Declining Savings Rates in India

In the past decade the Indian economy has performed exceptionally well, with annual GDP growth rates staying constantly above 6% (except for 2021 due to COVID) and even crossing 7% in the past few years. Among other factors, increasing investment have been one of the major factors that have aided this economic growth. During the last decade the investment rate has consistently remained above 30% of nominal annual GDP (as per data from CEIC) during which period, India's nominal GDP increased from ₹99 trillion in 2013 to over ₹295 trillion in 2024. This shows how important investment is for the growth of our economy. In order to continue this growth in the future, it is essential for us to be able to grow our levels of national investment. However this is coming under risk.

Importance of Savings

Circular Flow of Income
It is a basic principal of economics that savings funds investments.
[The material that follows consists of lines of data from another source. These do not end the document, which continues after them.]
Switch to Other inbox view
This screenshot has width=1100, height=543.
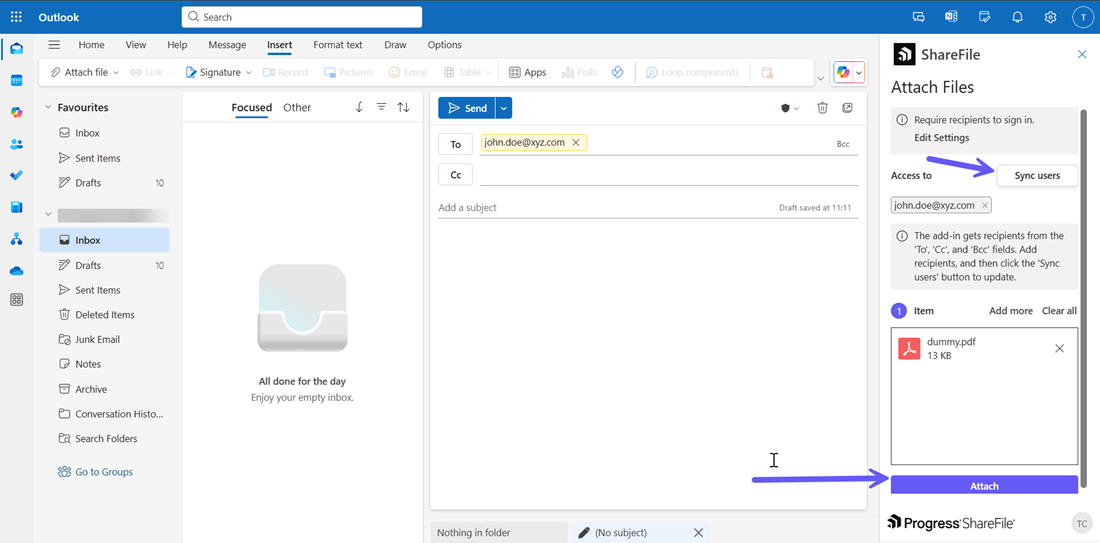point(297,108)
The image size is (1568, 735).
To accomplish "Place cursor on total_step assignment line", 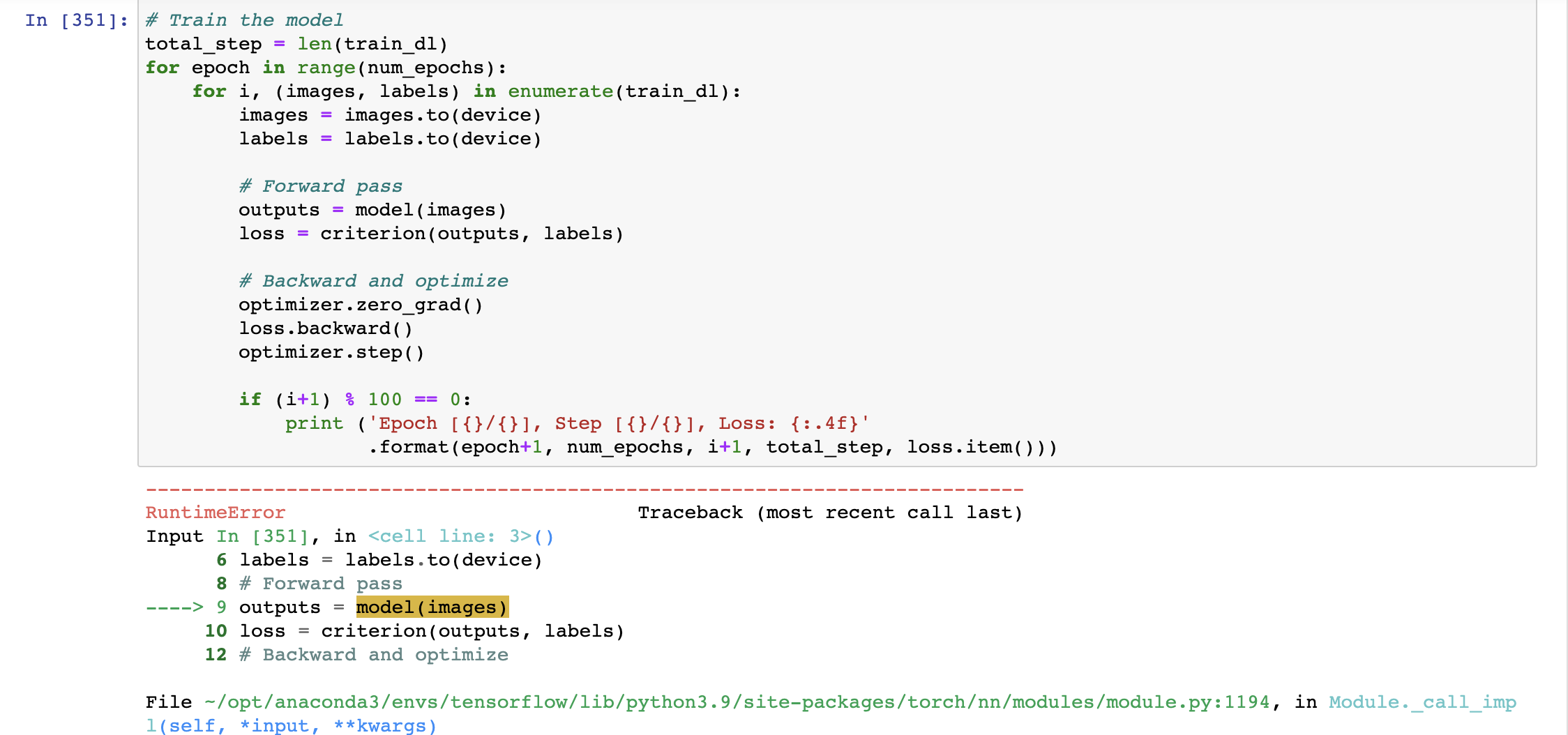I will [x=296, y=44].
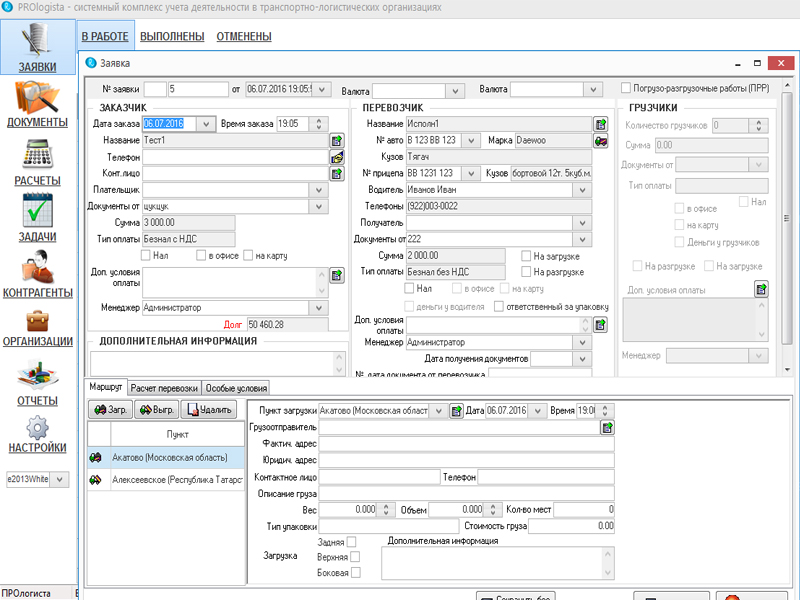Viewport: 800px width, 600px height.
Task: Expand the Плательщик dropdown
Action: coord(320,189)
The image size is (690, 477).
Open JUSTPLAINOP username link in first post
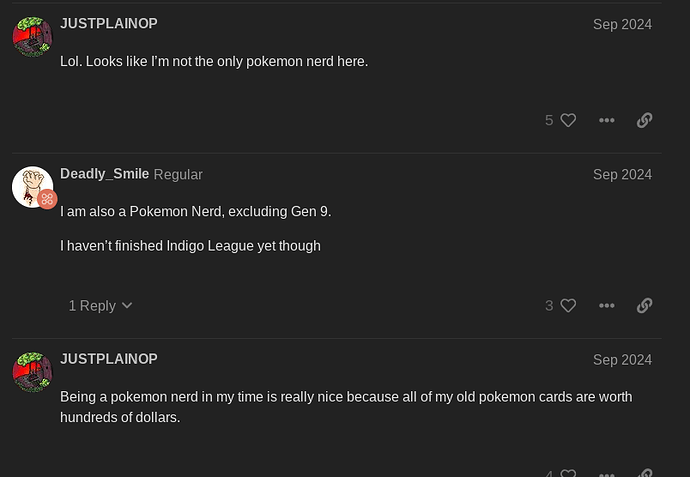109,24
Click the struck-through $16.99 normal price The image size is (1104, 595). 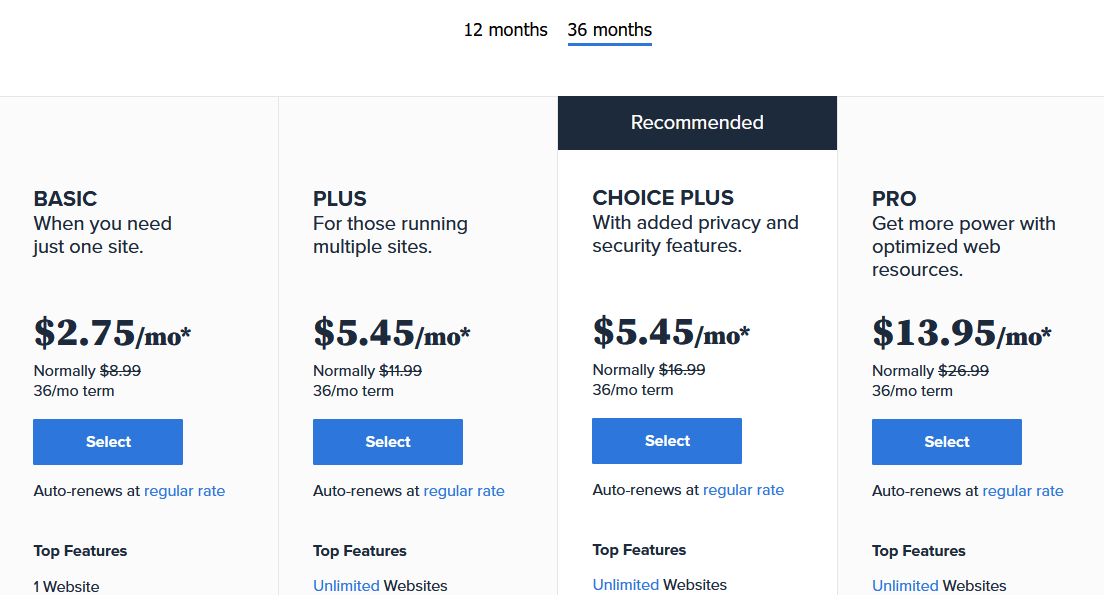click(x=681, y=370)
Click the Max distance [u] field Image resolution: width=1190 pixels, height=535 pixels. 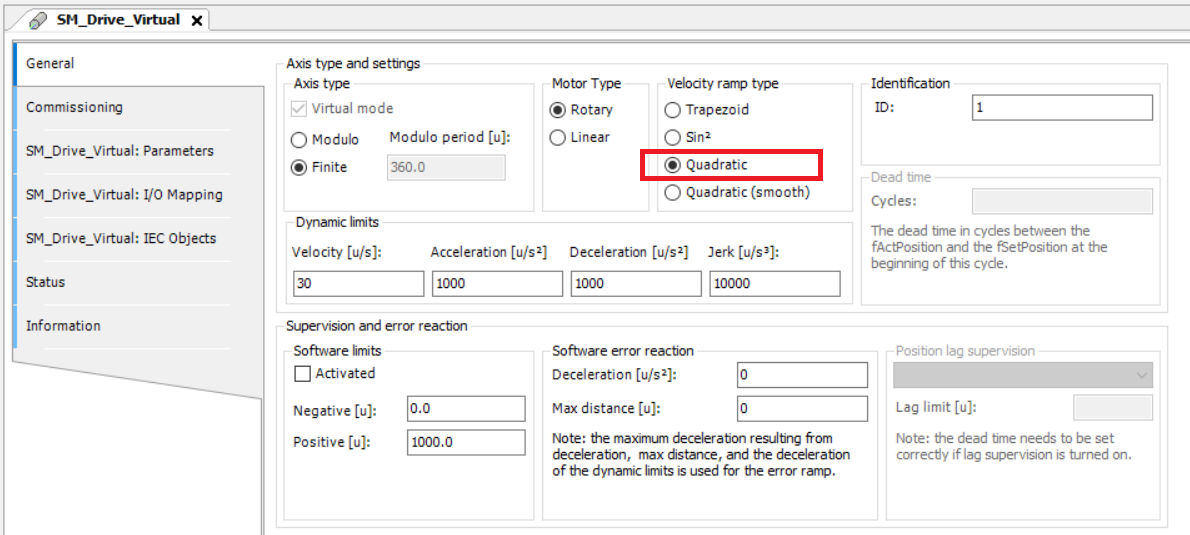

Theoretically, assuming the case of a closed economy, all of the national investment is funded by national savings and even in open economies like India, although foreign investments backed by foreign savings do play a role, national savings still hold significant importance. We can see this in the following diagram showing the Circular Flow of Income in an economy. The basics of national income studies in economics tells us that in any economy, household savings is the foundation for all investment in the economy. The household savings are mobilised by financial institutions and financial markets and then put into productive uses. This is what forms investment in an economy. 

Situation of Indian Household Savings

CRISIL Report
Household savings in India have been on a decline in the past decade. From 23.6% of GDP in FY12, household savings have fallen to 18.4% in FY23. This is a concerning trend in the economy. In India, household savings constitute approximately 60% of the total savings in the economy and supports a large part of the investment needs of the country. To understand the reasons behind the fall in the savings rate we need to first look into a few key figures about the economy.



The NSO bifurcates the household savings data into three broad categories:
  • Saivngs in financial assets.
  • Savings in physical assets (mainly real estate).
  • Savings in gold and silver.
The figure for financial savings is caclulated as the net difference between gross financial savings and financial liabilities. Gross financial savings is comprised of household cash balances and deposits and other financial market instruments, while financial liabilities includes household borrowings from financial institutions.

According to the data from the NSO for FY23, savings in physical assets was the highest at 12.9% of the GDP followed by  net finanial assets at 5.3% and gold and silver at 0.2%.

Comparing this to long term trends showed that the share of overall household savings in GDP, at 18.4% was below the pre-covid decadal average of 20.1%. The share of gross financial savings in GDP was on par with the decadal average of 11%. However, share of financial liabilities, at 5.8% of GDP, was much higher than the average of 3.4%. This resulted in the net financial savings, at 5.3% of GDP, to fall below the average of 7.6%. Meanwhile, savings in physical assets, at 12.9% of GDP was nominally higher than the average of 12.2%.